Adam was sat watching TV in the lounge. I sat with him. We were both silent until the doorbell rang. My mom answered it. I heard a muffled man’s voice then two sets of footsteps going towards the kitchen. Then I heard it, a sound I will never forget as long as I live; my mother’s scream.

Adam and I jumped from our seats and ran to the kitchen. My mom was on her hands and knees on the floor, head bowed, hysterical. The man we had heard was one of dad’s colleagues, Doug. He had his fire hat in his hands and I could see a tear snaking its way down his red face. I looked down to see Adam had taken hold of my hand without me even realising. Doug leant beside my mom and rubbed her back. Then he looked at us as we stood there wide-eyed, watching our mother breaking down in front of us.
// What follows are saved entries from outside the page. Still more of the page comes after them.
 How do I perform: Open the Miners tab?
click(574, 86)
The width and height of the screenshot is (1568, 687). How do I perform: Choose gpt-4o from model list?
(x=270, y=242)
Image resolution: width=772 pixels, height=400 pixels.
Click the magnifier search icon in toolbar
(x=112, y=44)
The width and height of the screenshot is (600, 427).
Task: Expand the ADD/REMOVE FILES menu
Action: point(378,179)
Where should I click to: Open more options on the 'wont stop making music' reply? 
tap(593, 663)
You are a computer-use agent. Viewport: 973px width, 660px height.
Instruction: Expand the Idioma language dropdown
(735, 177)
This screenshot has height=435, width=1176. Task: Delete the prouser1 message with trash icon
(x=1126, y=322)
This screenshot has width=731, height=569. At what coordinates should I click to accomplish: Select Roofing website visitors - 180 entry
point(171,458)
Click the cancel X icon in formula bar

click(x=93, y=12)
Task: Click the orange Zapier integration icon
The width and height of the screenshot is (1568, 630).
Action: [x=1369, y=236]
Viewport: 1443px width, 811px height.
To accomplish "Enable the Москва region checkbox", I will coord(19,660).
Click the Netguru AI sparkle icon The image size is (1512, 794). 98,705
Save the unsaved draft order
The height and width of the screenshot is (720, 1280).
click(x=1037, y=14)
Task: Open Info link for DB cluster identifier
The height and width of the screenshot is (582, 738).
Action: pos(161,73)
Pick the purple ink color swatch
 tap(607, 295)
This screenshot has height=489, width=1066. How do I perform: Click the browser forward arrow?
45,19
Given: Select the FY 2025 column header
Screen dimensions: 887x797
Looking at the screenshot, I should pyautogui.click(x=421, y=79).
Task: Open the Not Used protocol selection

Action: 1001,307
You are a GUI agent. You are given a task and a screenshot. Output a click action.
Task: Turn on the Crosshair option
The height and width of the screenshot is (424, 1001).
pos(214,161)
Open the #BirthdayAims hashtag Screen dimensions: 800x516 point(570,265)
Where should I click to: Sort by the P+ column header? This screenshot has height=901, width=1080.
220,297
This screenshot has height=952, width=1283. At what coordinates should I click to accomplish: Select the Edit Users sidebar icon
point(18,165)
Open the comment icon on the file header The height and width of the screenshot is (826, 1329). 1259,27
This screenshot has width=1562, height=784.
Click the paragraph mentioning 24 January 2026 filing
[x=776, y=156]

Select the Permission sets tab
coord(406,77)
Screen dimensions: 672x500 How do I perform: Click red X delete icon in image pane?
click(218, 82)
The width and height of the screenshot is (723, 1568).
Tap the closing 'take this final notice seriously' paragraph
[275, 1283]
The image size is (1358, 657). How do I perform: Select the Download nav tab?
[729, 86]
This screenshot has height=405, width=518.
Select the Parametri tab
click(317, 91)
Adam turned to me and without saying a word, led me out of the kitchen and upstairs. We sat on my bed, knowing exactly what was going on and not having a clue at the same time. Then suddenly, I cried out and threw myself into Adam’s chest. He stroked my hair and I could feel his shoulders jerk and knew he was crying too.

I knew what death was about. But I didn’t fully understand what it really meant. Not until then. It was then that I knew I would never see my father again.

On my birthday, it was then that I fully realised he wasn’t ever coming home. I had clung onto the faint hope for a week. I knew he wouldn’t miss my birthday if he was alive. But the day came and went and he didn’t come. I cried all night.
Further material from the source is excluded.